The former president let Algunade sell gold as it liked, these people
said, because Hemedti’s RSF militia was a useful counterweight to
generals in the regular military whom Bashir perceived as a threat to
his rule.
The export documents and invoices reviewed by Reuters, covering a
four-week period from the end of 2018, showed Algunade doing business
with one counterparty in Dubai, a company called Rozella.
Contacted by Reuters, Rozella confirmed the firm had dealt with
Algunade. A company official said transactions between the two
companies took place over a period of three months in late 2018.
Algunade’s general manager Bakri told Reuters that Rozella was the
only firm Algunade dealt with in Dubai.
Under the arrangement with Bashir, Algunade would hand some of its
export earnings to the state, to pay for the government’s fuel and
wheat purchases, government officials said.
Algunade’s general manager, Bakri, confirmed that some of the proceeds
of gold sales were used to buy fuel. He said Algunade bypassed the
central bank only for three months in late 2018, at Bashir’s request.
A senior government official, however, told Reuters, “there were no
official records showing that Algunade gave money” to the state.
This official said Hemedti used proceeds from gold exports “to buy
weapons for Bashir and himself.”
He estimated that Hemedti pumped millions of dollars into buying
weapons and vehicles for the RSF that roams the streets with
rocket-propelled grenades and machine guns mounted on jeeps.
Asked if revenues from Algunade’s gold sales were used to buy weapons,
Bakri maintained there was no connection between the firm and the RSF
or Hemedti. Hemedti’s office declined to comment beyond denying any
link between the commander and Algunade.
The head of Sudan’s gold exporters’ union Abdel Monem al-Siddiq said
that even when Algunade sold its gold to the central bank as it was
supposed to, it received a preferential rate - a claim Algunade’s
general manager Bakri rejected as “fake news.”
With tens of thousands of soldiers, the RSF is Hemedti’s power base.
It is deployed across the country to protect gold mines and strategic
buildings.
Thousands of its fighters have fought for Saudi Arabia and the United
Arab Emirates in Yemen’s civil war. Hemedti’s fighters are deeply
loyal.
“The leader sometimes takes the time to talk to us militiamen by
telephone. We will always support him,” said one fighter, declining to
be named because he wasn’t permitted to talk to the media.
He said he was paid $20,000 to fight in Yemen for six months. Many of
his countrymen live on less than $10 a month.
Energy and Mining Minister Ibrahim faces a big challenge to reform the
gold industry. He said successive ministers failed to ensure
concessions were awarded fairly and transparently, leading to
corruption. “It’s a mess,” he added.
Finance Minister Ibrahim Elbadawi, who estimated Sudan needs up to $5
billion in international support, said the government will push to end
monopolies in sectors including gold mining.

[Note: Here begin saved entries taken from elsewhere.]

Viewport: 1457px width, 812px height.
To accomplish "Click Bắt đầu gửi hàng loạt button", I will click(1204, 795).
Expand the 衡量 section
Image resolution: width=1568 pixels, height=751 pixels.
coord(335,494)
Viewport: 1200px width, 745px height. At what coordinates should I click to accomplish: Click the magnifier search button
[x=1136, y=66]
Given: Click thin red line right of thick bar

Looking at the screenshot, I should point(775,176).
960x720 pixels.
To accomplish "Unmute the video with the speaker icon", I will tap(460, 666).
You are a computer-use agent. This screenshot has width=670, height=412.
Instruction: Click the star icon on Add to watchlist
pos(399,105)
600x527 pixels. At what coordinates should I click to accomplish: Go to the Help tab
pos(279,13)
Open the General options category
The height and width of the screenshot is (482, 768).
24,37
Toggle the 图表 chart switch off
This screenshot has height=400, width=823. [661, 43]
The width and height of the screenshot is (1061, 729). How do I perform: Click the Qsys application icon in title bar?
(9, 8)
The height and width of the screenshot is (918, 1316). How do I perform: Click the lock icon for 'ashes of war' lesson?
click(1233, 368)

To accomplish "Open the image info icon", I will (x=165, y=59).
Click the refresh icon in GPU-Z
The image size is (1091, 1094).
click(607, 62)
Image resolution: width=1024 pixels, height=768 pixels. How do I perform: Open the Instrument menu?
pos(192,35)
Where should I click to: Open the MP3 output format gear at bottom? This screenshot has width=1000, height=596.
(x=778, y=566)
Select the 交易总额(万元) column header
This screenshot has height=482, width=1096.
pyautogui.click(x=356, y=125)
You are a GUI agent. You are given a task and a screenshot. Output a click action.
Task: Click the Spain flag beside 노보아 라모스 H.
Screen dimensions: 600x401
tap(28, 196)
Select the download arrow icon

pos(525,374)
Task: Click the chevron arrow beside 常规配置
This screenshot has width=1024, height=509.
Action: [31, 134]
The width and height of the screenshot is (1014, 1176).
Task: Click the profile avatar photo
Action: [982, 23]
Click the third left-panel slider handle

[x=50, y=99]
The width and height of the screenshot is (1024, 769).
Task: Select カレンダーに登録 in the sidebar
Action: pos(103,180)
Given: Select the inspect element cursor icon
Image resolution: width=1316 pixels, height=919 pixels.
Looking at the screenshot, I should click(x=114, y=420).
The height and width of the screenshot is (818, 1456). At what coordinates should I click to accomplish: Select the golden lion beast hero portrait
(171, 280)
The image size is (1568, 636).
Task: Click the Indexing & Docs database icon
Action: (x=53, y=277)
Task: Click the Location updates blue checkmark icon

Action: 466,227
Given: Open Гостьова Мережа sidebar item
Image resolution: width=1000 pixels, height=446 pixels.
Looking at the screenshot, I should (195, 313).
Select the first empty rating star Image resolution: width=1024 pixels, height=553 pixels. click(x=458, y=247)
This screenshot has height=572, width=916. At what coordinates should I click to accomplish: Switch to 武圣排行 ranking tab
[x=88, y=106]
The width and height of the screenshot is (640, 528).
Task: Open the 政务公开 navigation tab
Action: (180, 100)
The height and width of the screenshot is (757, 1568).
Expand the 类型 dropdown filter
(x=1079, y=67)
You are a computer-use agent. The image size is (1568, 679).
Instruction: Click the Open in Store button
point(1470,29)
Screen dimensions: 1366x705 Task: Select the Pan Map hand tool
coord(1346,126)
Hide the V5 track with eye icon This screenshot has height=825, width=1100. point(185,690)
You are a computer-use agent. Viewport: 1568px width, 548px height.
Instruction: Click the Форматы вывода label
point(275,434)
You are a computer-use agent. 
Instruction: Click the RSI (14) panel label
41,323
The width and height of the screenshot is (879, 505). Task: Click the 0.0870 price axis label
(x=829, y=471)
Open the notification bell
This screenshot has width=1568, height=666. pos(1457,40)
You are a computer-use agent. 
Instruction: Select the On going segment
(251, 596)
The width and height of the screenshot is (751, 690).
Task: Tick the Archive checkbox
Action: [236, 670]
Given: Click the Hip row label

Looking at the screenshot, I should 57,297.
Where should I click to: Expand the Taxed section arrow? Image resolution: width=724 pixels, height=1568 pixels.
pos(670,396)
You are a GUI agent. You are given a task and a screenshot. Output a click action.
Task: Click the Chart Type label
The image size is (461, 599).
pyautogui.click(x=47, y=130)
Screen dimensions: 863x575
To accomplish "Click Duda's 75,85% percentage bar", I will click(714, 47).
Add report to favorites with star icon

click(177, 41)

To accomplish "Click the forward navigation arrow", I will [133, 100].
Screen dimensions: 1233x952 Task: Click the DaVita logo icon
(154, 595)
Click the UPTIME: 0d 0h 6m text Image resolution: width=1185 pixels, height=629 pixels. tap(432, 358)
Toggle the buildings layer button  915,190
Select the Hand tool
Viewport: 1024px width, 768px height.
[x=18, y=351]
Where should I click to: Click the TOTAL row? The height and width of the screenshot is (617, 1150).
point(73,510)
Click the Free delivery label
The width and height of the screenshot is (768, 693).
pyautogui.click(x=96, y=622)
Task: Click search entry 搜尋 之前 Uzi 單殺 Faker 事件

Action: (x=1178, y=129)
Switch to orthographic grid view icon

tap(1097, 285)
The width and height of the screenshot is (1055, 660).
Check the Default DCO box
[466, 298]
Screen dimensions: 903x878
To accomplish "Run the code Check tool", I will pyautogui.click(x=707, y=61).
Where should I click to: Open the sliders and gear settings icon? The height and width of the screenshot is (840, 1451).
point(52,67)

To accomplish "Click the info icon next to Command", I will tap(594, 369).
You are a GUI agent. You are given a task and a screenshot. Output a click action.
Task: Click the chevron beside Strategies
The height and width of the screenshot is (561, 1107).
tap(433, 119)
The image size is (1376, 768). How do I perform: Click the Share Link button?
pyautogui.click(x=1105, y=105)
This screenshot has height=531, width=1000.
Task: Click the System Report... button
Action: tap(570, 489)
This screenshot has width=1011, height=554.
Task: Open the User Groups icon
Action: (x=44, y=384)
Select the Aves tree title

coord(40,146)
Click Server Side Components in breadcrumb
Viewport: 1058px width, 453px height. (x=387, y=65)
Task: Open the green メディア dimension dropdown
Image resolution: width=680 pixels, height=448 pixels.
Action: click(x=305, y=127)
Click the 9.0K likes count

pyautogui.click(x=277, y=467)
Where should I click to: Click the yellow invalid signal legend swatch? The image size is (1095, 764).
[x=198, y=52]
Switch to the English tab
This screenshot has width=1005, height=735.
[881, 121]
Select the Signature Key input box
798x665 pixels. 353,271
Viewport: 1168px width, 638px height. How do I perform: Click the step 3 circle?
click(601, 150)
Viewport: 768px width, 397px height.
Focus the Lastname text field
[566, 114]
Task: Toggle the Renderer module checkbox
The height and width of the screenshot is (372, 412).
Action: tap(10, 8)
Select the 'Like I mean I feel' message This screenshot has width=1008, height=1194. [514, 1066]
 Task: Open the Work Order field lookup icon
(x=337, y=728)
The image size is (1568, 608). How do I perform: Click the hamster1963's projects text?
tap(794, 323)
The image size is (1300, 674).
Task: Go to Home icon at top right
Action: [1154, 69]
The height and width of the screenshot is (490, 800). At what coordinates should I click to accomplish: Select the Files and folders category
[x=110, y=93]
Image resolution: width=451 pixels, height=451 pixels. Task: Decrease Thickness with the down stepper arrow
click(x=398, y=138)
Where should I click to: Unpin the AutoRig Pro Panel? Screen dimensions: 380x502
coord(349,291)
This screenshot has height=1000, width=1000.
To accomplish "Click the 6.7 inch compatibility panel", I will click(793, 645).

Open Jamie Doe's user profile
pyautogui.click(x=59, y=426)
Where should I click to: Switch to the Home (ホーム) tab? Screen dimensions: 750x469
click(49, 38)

Algunade’s general manager Bakri insisted Algunade doesn’t have market
dominance.
For many Sudanese, Hemedti and his firm are symbols of the country’s
repressive past and economic inequalities.
One gold trader told Reuters how he stood up during an industry
conference recently to complain that Hemedti’s gold business had
become too dominant.
Two days later, he said, police hauled him to the prosecutor’s office
for questioning about his comments. His account couldn’t be
independently confirmed.
At the gold souk in downtown Khartoum, a large sign advertising
Algunade blazes above rows and rows of idle jewellery shops. Few
Sudanese can afford to buy these days, said shopkeeper Mohammed Awad.
When asked if gold exports had harmed his business, another trader
pointed to the Algunade sign above him and said: “We hope that Hemedti
will change his ways and keep the gold inside the country.”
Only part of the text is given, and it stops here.